» **Dataset**:
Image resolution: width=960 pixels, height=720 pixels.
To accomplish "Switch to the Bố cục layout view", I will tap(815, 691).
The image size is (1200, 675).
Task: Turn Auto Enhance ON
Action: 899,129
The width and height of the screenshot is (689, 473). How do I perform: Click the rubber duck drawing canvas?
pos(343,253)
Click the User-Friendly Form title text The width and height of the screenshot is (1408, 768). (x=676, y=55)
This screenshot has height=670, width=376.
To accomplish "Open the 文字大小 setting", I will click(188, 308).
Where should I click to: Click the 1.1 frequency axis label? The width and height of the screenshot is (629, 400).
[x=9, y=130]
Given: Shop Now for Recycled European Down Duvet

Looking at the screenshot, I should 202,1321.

» **Problem requirements**: Without skipping a line, print the listing once more exactly.

» **Output for this exercise**:
Image resolution: width=960 pixels, height=720 pixels.
To accomplish "Switch to the Bố cục layout view", I will tap(815, 691).
The image size is (1200, 675).
Task: Turn Auto Enhance ON
Action: 899,129
The width and height of the screenshot is (689, 473). How do I perform: Click the rubber duck drawing canvas?
pos(343,253)
Click the User-Friendly Form title text The width and height of the screenshot is (1408, 768). (x=676, y=55)
This screenshot has height=670, width=376.
To accomplish "Open the 文字大小 setting", I will click(188, 308).
Where should I click to: Click the 1.1 frequency axis label? The width and height of the screenshot is (629, 400).
[x=9, y=130]
Given: Shop Now for Recycled European Down Duvet

Looking at the screenshot, I should 202,1321.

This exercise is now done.